• [DATA PROVIDED]

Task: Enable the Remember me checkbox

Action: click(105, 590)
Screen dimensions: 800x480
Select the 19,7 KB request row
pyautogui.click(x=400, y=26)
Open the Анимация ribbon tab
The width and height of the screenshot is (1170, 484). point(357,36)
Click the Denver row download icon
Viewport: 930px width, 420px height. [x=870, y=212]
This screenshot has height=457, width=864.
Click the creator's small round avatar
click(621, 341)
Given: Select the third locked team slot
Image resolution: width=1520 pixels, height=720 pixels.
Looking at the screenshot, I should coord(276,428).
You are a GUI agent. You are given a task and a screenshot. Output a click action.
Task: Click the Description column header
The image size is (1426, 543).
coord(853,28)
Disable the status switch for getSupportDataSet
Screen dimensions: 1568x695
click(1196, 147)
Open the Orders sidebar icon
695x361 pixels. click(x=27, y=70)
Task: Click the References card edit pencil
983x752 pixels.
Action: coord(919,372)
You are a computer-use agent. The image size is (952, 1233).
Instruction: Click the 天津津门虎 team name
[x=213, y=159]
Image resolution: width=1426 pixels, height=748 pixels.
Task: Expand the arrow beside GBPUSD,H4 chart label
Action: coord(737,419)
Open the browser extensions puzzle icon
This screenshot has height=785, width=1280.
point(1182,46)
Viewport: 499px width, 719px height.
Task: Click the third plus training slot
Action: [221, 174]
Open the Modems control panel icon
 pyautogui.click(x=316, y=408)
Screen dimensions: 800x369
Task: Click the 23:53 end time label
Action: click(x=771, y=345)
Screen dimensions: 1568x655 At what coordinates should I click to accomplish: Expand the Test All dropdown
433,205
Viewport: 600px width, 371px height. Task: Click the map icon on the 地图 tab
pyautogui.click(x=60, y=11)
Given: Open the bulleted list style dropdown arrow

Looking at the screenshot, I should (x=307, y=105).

• [EXERCISE REQUIREMENTS]
Write out all of the lines above again, word for word.

• [REPLY TO THE EXERCISE]
Task: Enable the Remember me checkbox

Action: click(105, 590)
Screen dimensions: 800x480
Select the 19,7 KB request row
pyautogui.click(x=400, y=26)
Open the Анимация ribbon tab
The width and height of the screenshot is (1170, 484). point(357,36)
Click the Denver row download icon
Viewport: 930px width, 420px height. [x=870, y=212]
This screenshot has height=457, width=864.
Click the creator's small round avatar
click(621, 341)
Given: Select the third locked team slot
Image resolution: width=1520 pixels, height=720 pixels.
Looking at the screenshot, I should coord(276,428).
You are a GUI agent. You are given a task and a screenshot. Output a click action.
Task: Click the Description column header
The image size is (1426, 543).
coord(853,28)
Disable the status switch for getSupportDataSet
Screen dimensions: 1568x695
click(1196, 147)
Open the Orders sidebar icon
695x361 pixels. click(x=27, y=70)
Task: Click the References card edit pencil
983x752 pixels.
Action: coord(919,372)
You are a computer-use agent. The image size is (952, 1233).
Instruction: Click the 天津津门虎 team name
[x=213, y=159]
Image resolution: width=1426 pixels, height=748 pixels.
Task: Expand the arrow beside GBPUSD,H4 chart label
Action: coord(737,419)
Open the browser extensions puzzle icon
This screenshot has height=785, width=1280.
point(1182,46)
Viewport: 499px width, 719px height.
Task: Click the third plus training slot
Action: [221, 174]
Open the Modems control panel icon
 pyautogui.click(x=316, y=408)
Screen dimensions: 800x369
Task: Click the 23:53 end time label
Action: click(x=771, y=345)
Screen dimensions: 1568x655 At what coordinates should I click to accomplish: Expand the Test All dropdown
433,205
Viewport: 600px width, 371px height. Task: Click the map icon on the 地图 tab
pyautogui.click(x=60, y=11)
Given: Open the bulleted list style dropdown arrow

Looking at the screenshot, I should (x=307, y=105).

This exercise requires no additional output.